BytePane

Vector Database Comparison 2026: pgvector, Pinecone, Weaviate, Qdrant, Chroma, Milvus, MongoDB, Redis

Vector database choice depends on where your data already lives, how much filtering matters, whether you need managed operations, how large the corpus is, and how strict the latency and recall targets are. Use this guide to compare architecture fit, hybrid search, tenant isolation and benchmark methodology before choosing a RAG datastore.

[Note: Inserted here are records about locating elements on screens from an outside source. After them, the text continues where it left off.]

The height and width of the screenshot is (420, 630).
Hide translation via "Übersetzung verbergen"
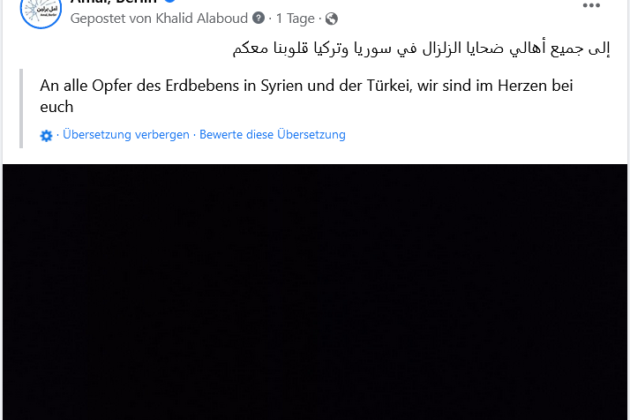[x=126, y=135]
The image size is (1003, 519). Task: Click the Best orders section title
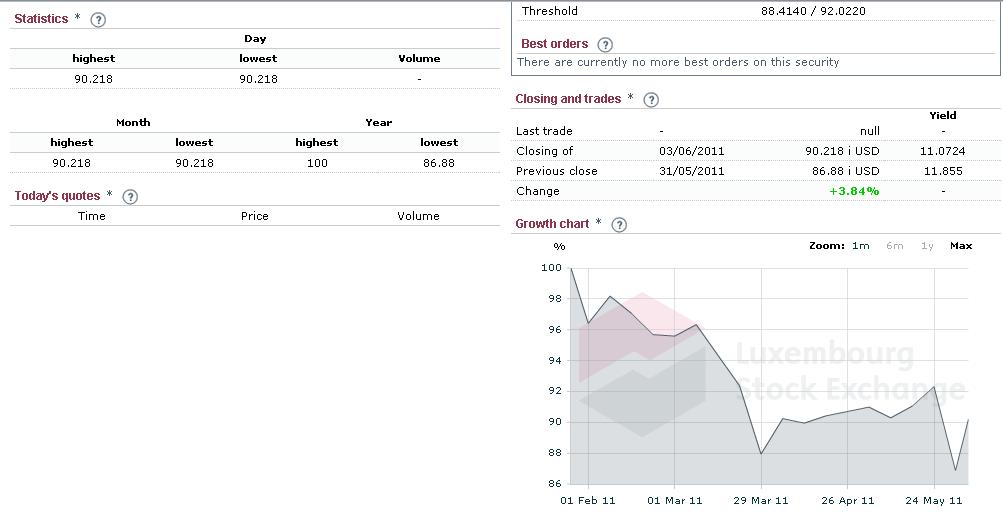[554, 44]
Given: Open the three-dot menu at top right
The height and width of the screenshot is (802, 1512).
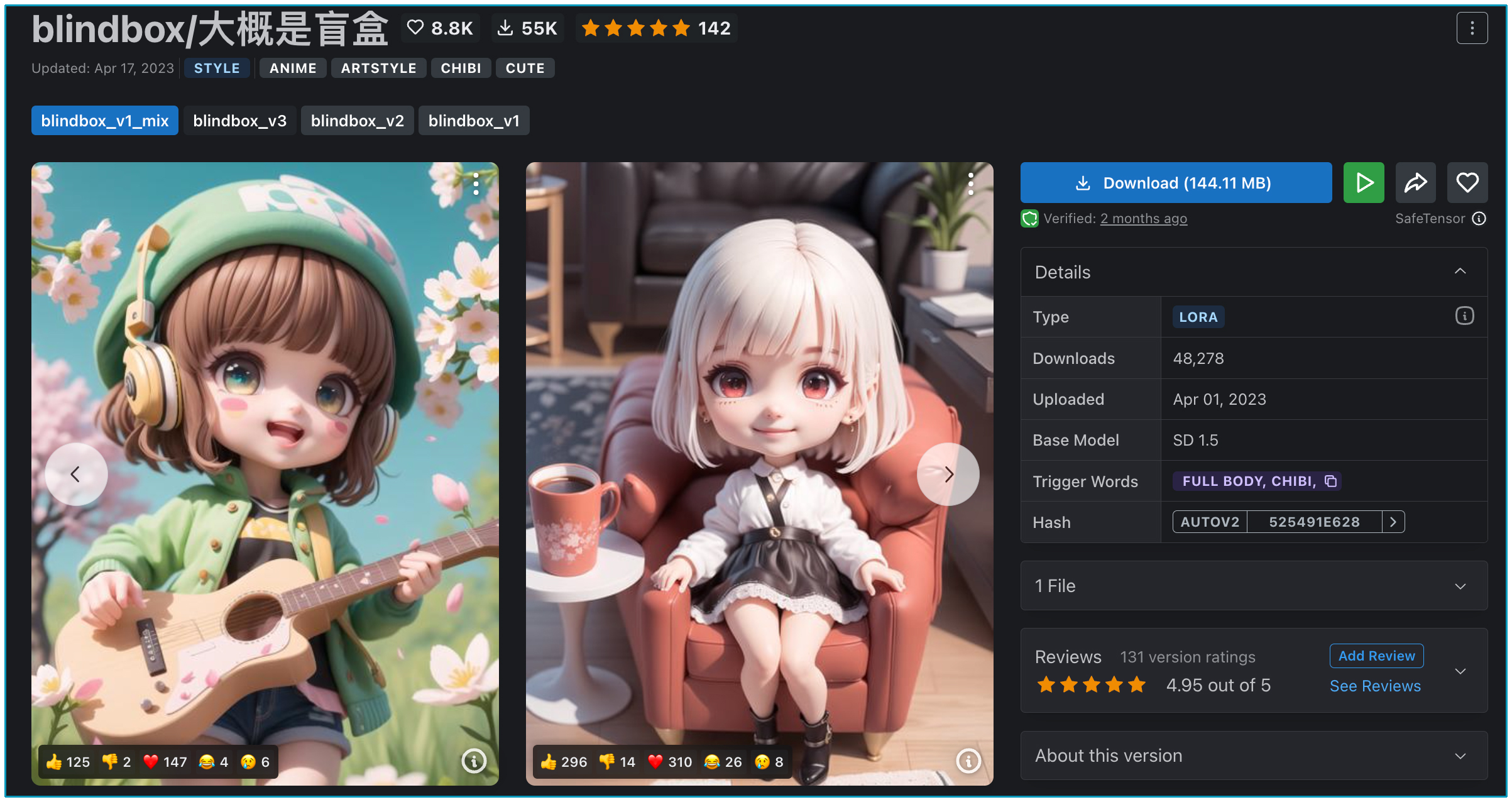Looking at the screenshot, I should 1471,28.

Source-reviewed update - May 22, 2026

Vector Database Source Review

This refresh reframes cost and latency numbers as planning estimates, then anchors the guide to official documentation and workload-specific benchmarking.

Decision checks

  • - Benchmark with your embedding dimensions, filters, tenant model, recall target and index settings.
  • - Model managed-service pricing directly on official calculators before buying.
  • - Prefer pgvector when vectors must join with relational Postgres data and operational simplicity matters.
  • - Prefer specialized or managed vector systems when corpus size, isolation, hybrid search or operations requirements justify a second datastore.

Primary docs

Use next on Bytepane

1. The 8 Vector Database Comparison Matrix

DatabaseLicenseP99 LatencyCost (1M)Best For
pgvector (Postgres extension)PostgreSQL (open-source)12ms$25Postgres-native apps; relational + vector hybrid; lowest cost
Pinecone ServerlessProprietary SaaS15ms$70Scale to billions; managed simplicity; multi-cloud
WeaviateBSD 3-Clause + Cloud18ms$90GraphQL API; built-in modules (transformers, OpenAI, Cohere); knowledge graph use cases
QdrantApache 2.0 + Cloud9ms$60High-performance pure vector workloads; lowest latency tier
ChromaApache 2.022ms$40Local prototyping; embedded in apps; LangChain default
MilvusApache 2.0 + Zilliz Cloud11ms$80Massive scale (billions+); enterprise; GPU-accelerated
MongoDB Atlas Vector SearchProprietary + Server (SSPL)25ms$180MongoDB-native apps; document + vector hybrid
Redis Stack (RediSearch)Redis SSPL6ms$120Sub-10ms latency requirements; existing Redis users

2. Performance Benchmarks (1M vectors, 768d)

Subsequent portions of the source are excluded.